A previous analysis [7] of the near-threshold (NT) region across planar nodes (180–32 nm) showed NTC energy improvement is becoming less effective with each generation, with only a 4 × energy gain in 32 nm for performance sensitive workloads. While this gain is not insignificant, NTC is needed most in new technology nodes because of increased power densities, yet energy gain in 32 nm is nearly half of the gain in 180 nm.

Foundries have initiated a fundamental switch from planar to FinFET transistors at the 22–16-nm node and below, opening a new chapter in Moore’s law. However, NTC in FinFET is largely unexplored. FinFET differs significantly from planar technology, with much improved channel characteristics, which have the potential to dramatically improve NT performance. This paper examines FinFET’s impact on NT.
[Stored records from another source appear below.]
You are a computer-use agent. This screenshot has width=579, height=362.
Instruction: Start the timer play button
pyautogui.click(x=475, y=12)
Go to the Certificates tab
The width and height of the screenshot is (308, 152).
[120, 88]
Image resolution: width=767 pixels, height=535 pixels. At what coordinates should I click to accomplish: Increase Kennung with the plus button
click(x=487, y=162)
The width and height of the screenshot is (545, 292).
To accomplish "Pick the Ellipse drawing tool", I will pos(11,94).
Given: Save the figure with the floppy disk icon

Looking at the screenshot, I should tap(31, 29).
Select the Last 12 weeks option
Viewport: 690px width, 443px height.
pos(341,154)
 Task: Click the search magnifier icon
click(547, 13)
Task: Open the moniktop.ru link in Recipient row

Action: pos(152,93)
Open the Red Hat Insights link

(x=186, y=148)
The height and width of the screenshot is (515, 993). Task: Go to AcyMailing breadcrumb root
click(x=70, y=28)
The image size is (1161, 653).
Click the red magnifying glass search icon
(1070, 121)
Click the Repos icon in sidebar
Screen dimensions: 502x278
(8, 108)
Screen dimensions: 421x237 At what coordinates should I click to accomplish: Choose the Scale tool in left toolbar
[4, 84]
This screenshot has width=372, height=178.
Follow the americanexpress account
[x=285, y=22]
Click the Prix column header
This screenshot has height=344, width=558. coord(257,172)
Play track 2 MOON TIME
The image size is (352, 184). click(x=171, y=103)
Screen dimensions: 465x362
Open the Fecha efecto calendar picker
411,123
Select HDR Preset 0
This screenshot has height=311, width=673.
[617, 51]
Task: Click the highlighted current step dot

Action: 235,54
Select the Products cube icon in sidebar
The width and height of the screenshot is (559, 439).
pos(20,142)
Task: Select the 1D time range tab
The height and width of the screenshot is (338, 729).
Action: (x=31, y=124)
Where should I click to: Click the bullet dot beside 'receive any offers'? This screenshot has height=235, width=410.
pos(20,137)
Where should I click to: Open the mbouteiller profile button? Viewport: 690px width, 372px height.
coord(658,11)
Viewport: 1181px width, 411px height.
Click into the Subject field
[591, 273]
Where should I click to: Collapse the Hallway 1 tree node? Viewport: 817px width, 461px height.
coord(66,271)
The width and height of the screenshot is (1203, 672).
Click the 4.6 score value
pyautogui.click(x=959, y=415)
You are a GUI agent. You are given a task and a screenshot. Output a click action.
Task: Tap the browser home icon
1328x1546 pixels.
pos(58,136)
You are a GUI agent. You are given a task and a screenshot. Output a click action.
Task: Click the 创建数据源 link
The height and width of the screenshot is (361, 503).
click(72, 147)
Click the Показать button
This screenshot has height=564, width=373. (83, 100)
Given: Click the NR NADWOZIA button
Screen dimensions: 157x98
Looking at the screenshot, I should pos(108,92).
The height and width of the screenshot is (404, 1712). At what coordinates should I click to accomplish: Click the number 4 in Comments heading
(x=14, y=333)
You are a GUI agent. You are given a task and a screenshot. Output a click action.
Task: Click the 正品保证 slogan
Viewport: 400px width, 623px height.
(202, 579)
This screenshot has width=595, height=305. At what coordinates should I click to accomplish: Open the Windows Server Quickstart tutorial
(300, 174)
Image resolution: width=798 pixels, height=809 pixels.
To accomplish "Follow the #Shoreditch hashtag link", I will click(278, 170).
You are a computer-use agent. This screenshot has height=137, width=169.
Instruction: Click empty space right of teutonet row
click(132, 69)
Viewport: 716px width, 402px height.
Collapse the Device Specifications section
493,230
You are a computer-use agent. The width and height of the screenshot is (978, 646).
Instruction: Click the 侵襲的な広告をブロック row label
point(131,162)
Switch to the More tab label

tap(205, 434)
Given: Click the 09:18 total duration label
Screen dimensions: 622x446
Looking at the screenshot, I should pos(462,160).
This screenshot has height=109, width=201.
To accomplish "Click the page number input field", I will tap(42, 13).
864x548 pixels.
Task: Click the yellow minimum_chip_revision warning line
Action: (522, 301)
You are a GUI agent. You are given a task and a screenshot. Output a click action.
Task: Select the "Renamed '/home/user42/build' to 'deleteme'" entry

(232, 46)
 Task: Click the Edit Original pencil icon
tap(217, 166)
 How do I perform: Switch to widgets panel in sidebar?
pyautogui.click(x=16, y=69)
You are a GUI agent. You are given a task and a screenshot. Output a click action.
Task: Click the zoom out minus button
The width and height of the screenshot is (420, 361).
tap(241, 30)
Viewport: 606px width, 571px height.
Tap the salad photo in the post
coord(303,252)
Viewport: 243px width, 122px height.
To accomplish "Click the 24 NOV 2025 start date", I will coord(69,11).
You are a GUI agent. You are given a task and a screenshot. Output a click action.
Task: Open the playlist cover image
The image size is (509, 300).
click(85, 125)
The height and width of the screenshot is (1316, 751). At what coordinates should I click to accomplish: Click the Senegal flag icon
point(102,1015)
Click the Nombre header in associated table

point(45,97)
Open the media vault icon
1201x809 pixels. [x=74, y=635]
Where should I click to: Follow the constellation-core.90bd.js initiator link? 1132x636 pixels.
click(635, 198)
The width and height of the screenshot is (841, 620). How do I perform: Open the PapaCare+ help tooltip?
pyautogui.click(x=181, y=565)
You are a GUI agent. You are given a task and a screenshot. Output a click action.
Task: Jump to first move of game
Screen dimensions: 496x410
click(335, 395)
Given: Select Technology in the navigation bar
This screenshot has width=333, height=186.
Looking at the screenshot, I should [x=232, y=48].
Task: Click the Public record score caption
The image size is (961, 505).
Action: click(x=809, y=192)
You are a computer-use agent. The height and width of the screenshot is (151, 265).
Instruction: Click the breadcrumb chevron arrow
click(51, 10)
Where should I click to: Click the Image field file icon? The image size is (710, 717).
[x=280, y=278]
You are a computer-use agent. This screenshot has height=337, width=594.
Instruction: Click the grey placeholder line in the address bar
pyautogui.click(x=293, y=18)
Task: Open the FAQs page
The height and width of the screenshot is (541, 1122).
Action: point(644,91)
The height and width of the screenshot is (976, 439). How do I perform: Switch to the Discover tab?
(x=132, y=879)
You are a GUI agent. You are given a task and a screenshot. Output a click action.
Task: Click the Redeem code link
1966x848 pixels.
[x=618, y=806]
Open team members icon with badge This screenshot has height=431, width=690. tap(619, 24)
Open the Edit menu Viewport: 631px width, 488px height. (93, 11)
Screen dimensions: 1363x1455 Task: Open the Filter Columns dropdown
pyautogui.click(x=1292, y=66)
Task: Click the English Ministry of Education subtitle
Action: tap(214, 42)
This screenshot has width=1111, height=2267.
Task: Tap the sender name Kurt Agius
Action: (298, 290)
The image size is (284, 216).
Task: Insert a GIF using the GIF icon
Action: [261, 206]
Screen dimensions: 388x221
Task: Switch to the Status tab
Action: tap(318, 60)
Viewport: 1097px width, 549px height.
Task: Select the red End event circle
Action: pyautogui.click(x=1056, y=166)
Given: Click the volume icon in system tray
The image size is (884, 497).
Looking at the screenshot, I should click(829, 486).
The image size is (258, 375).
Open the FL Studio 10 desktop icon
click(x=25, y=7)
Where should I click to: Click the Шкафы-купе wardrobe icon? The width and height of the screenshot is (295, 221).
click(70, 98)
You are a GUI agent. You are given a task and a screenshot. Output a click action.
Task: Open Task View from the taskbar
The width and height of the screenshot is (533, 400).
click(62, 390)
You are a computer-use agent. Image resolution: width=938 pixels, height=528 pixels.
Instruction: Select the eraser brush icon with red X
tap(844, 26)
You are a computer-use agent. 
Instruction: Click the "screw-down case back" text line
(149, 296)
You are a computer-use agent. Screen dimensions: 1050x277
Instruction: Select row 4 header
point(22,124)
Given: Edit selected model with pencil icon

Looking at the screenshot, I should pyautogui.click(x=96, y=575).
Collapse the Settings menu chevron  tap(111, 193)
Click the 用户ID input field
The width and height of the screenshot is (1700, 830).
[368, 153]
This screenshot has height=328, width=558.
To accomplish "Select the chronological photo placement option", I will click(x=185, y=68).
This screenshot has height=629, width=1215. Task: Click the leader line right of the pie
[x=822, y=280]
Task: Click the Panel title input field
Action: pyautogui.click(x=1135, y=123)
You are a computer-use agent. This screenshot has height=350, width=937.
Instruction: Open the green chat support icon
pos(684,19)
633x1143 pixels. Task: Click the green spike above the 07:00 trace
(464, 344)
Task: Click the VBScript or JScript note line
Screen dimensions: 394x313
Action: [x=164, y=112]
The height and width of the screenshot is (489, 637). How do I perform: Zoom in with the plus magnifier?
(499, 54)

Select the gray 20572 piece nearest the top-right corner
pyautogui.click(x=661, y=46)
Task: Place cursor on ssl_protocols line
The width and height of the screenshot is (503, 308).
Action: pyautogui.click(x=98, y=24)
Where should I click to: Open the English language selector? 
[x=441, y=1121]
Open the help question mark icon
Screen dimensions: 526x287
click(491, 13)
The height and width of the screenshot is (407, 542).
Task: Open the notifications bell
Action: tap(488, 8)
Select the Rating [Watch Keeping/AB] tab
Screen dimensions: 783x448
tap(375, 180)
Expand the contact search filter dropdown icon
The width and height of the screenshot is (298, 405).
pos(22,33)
First, we present an analytical model of NT’s energy gain and, by using this model along with the methodology in the Methodology section, key device characteristics that are responsible for NT performance in FinFETs are analyzed in the Device characteristics section. With this knowledge, we then compare NTC performance in three planar technologies and three FinFET technologies from 40 to 7 nm.
Analytical model

A simple analytical model is introduced to better understand underlying effects on device parameters. Though this model does not have high accuracy, especially for recent technology nodes, it is beneficial in understanding the effects of device parameters on NTC performance.

Voltage scaling can be viewed as a continuum of three operating scenarios from traditional nominal voltage operation to ultralow-voltage operation (Table 1). Nominal voltage operates a core at its peak clock frequency, therefore single-threaded performance is maximized. However, nominal voltage also consumes the most power and thus limits the system to the fewest number of cores that can be active within a thermal design power budget. Scaling down voltage to the ultralow, subthreshold region greatly reduces power demands, allowing for more cores to operate within a power budget. However, voltage scaling also significantly degrades clock frequency, so ultralow voltage is not suitable for workloads that are latency sensitive.

NT is applied to reduce the energy of a task when latency sensitive, balancing ultralow and nominal operating modes by parallelizing a task at low voltages to regain lost performance from clock frequency degradation [5]. A previous study [7] developed a systematic methodology for defining the NT operating point by considering performance sensitivity through fixing the latency of a task to that of the task running on a single core at nominal voltage. As voltage is lowered to NT, clock frequency decreases and subsequently latency increases. However, this latency increase can be balanced through speeding up the task through parallelism (Table 1, middle). This is the definition of NT we use in this work. As an overall metric of system performance the figure of merit (FoM) is a number of tasks within a thermal budget divided by task latency. If a task consumes $1/X$ of the fixed power budget, then $X$ tasks can be run on the system. If each task becomes more power efficient, or latency improves for the same power consumption, then FoM will increase.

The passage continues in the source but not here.